Exercise directions>
The task calls for an exact retyping of the lines from the one holding "Task: Click the" through the end of the listing, with pictures omitted and nothing added.
++++ Data provided ++++
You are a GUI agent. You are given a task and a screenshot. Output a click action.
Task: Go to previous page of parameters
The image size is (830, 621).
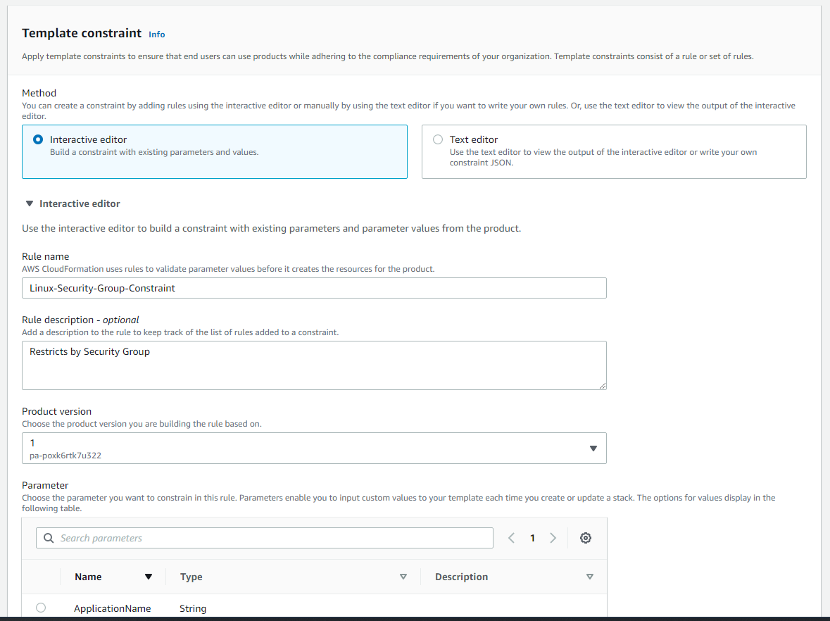pos(512,538)
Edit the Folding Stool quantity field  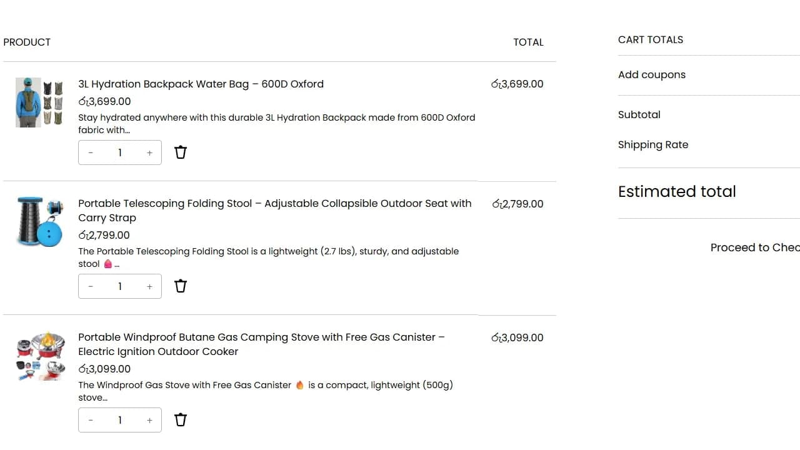pos(120,286)
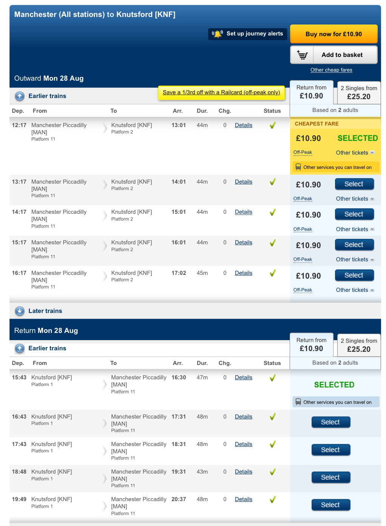View Details for the 15:17 outward train
The width and height of the screenshot is (386, 526).
click(243, 242)

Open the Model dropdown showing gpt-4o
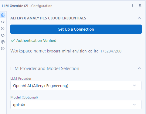pos(76,105)
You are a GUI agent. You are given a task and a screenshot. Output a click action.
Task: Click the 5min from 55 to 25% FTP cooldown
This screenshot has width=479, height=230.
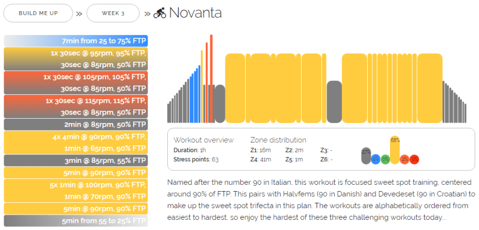[75, 221]
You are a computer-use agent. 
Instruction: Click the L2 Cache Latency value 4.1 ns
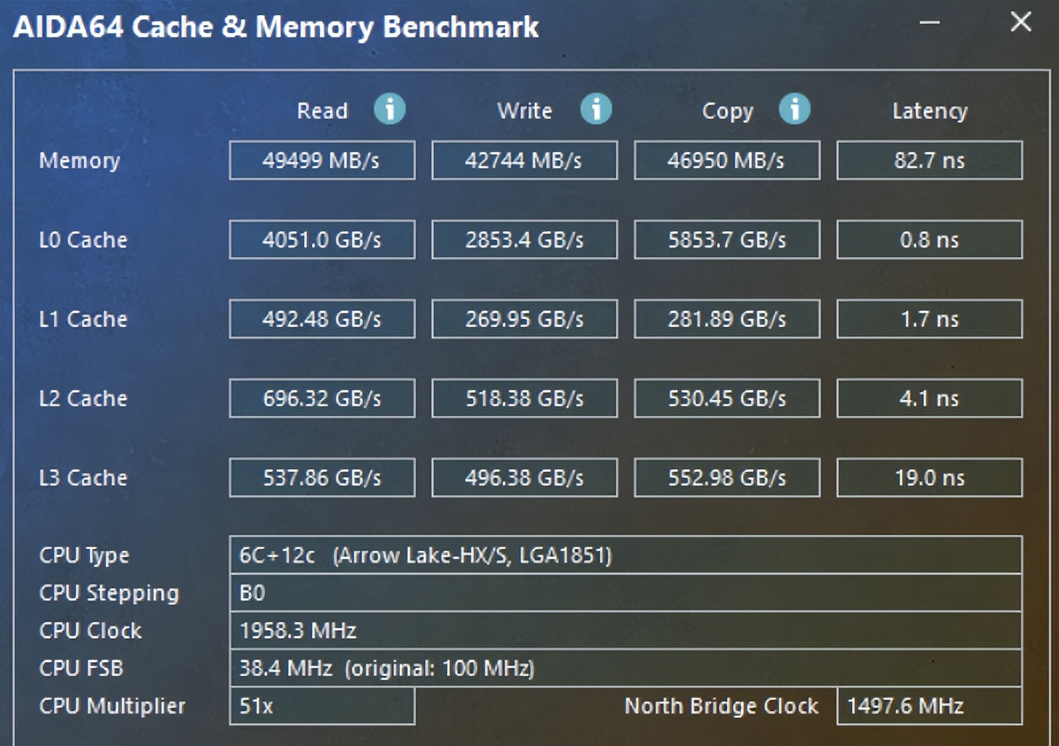pos(929,398)
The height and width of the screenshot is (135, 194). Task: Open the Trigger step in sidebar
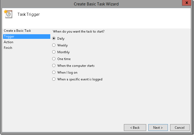pyautogui.click(x=27, y=36)
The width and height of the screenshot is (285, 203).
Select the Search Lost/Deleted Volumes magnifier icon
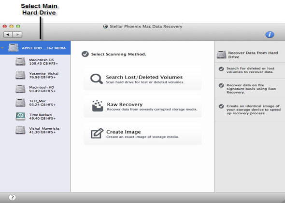(x=97, y=79)
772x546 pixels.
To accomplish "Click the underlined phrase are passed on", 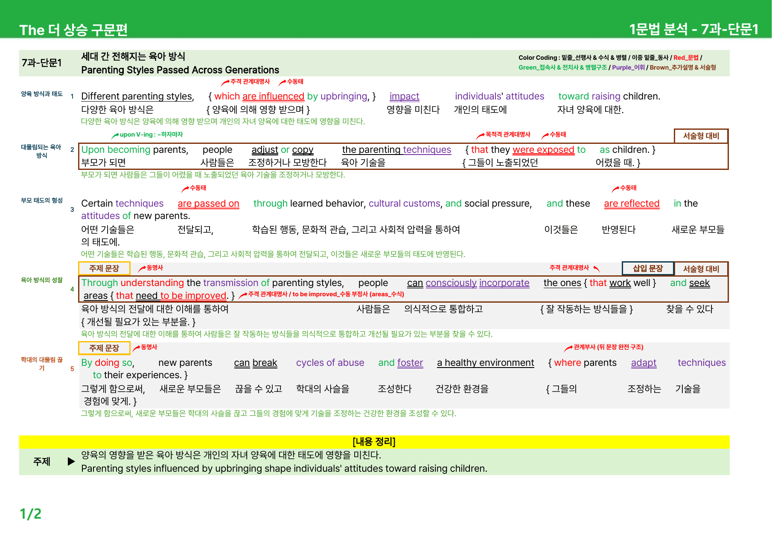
++++
Reply to the task>
Task: Click the 5min from 55 to 25% FTP cooldown
This screenshot has width=479, height=230.
[75, 221]
You are a computer-use agent. 
Instruction: Click the L2 Cache Latency value 4.1 ns
pos(929,398)
The height and width of the screenshot is (135, 194). Task: Open the Trigger step in sidebar
pyautogui.click(x=27, y=36)
The width and height of the screenshot is (285, 203).
Select the Search Lost/Deleted Volumes magnifier icon
(x=97, y=79)
772x546 pixels.
To accomplish "Click the underlined phrase are passed on", 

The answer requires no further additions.